Task directions » Using the news article about New Zealand's Covid-19 vaccine agreement, list every organization it names as a member of the Global Alliance for Vaccines and Immunisation.

Coronavirus: New Zealand signs agreement for Covid-19 vaccine for half of population
21 September, 2020
New Zealand has signed a $27 million agreement to guarantee Covid-19 vaccines for half the population, if an international effort to create a vaccine succeeds.
Prime Minister Jacinda Ardern on Monday, while announcing the country would climb down Covid-19 alert levels in the coming week, said Cabinet had agreed to signing a legally binding agreement to buy any vaccine to emerge from the COVAX facility.
“This is one of a number of key steps we’ll be taking to ensure New Zealanders have access to a safe and secure Covid-19 vaccine when one becomes available,” Ardern said.
New Zealand said it would join the COVAX facility in July. The global facility is run by Global Alliance for Vaccines and Immunisation, a public-private organisation made up of members including the World Health Organisation, Unicef, and the World Bank among others.
“The COVAX facility ensures that Covid-19 vaccines are equitably distributed to every participating country, worldwide … This investment will give us the option to purchase from a diverse portfolio of vaccine candidates should one be successful,” Ardern said.
Ardern said Cabinet had set aside “hundreds of millions of dollars” to enter such arrangements, and there would likely be other advanced purchase agreements signed.
“I’m often asked: ‘What will make a difference to our border settings?’ … One of the major factors will be a vaccine.”

Information »
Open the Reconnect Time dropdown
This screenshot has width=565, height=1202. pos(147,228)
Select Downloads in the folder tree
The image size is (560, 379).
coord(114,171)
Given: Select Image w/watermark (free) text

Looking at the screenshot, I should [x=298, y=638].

--

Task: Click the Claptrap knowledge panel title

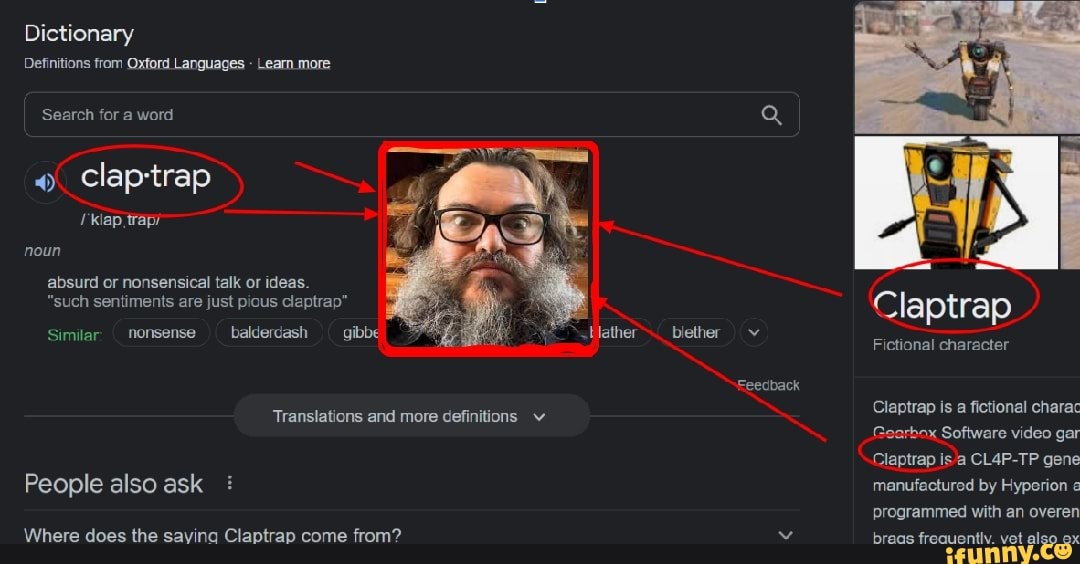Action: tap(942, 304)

...

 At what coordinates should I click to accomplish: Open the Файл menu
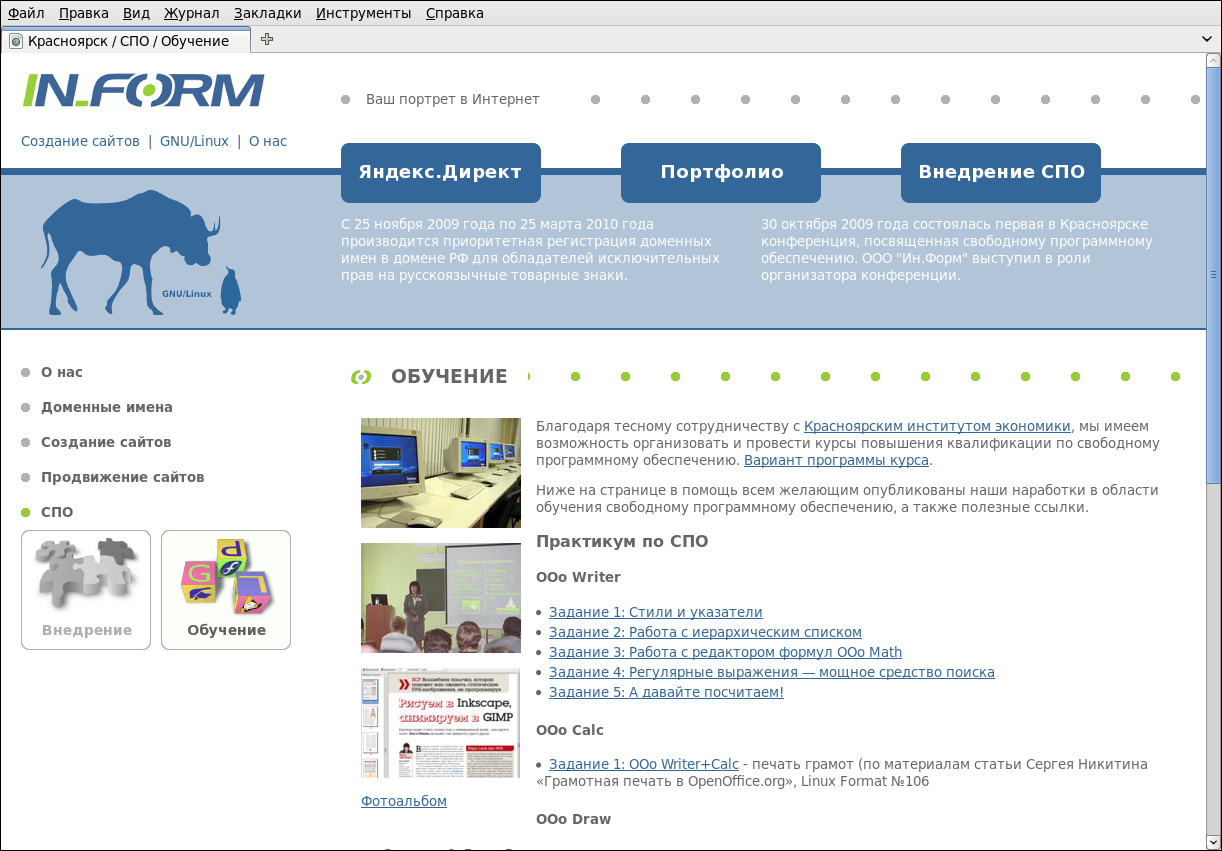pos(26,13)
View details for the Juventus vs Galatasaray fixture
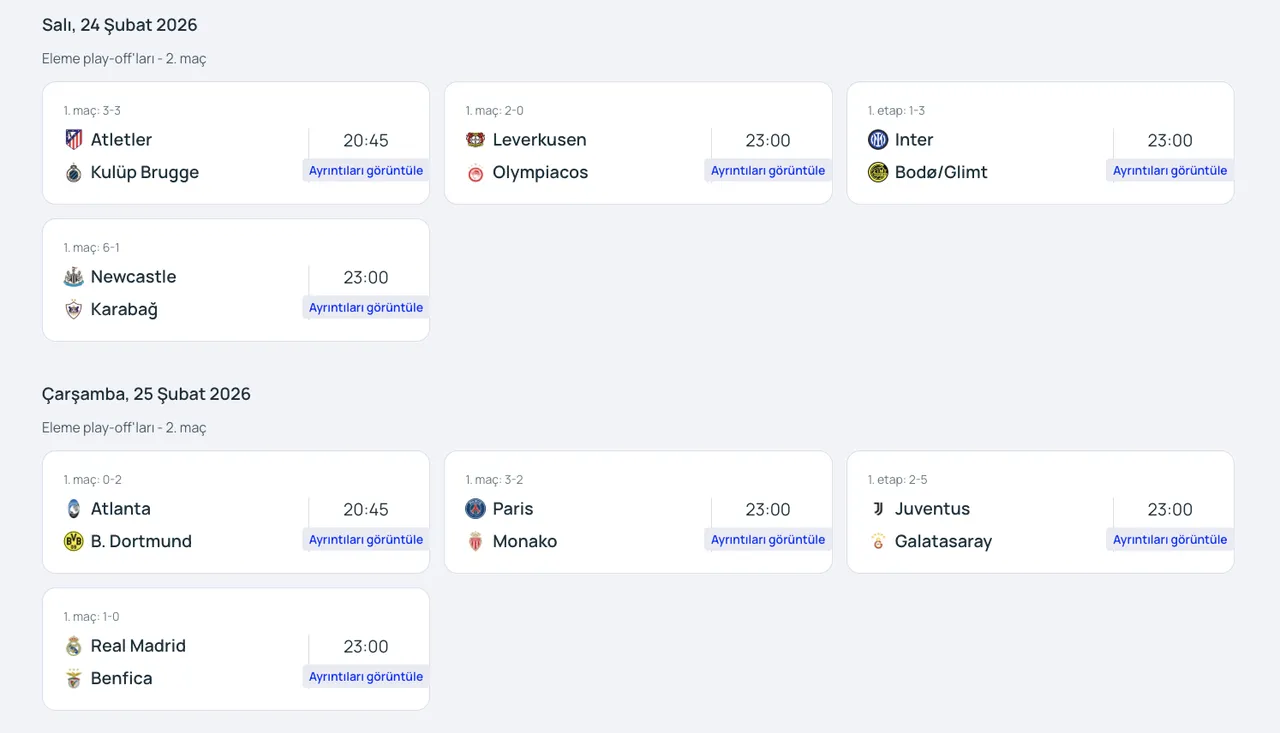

Result for this task »
- World Health Organisation
- Unicef
- World Bank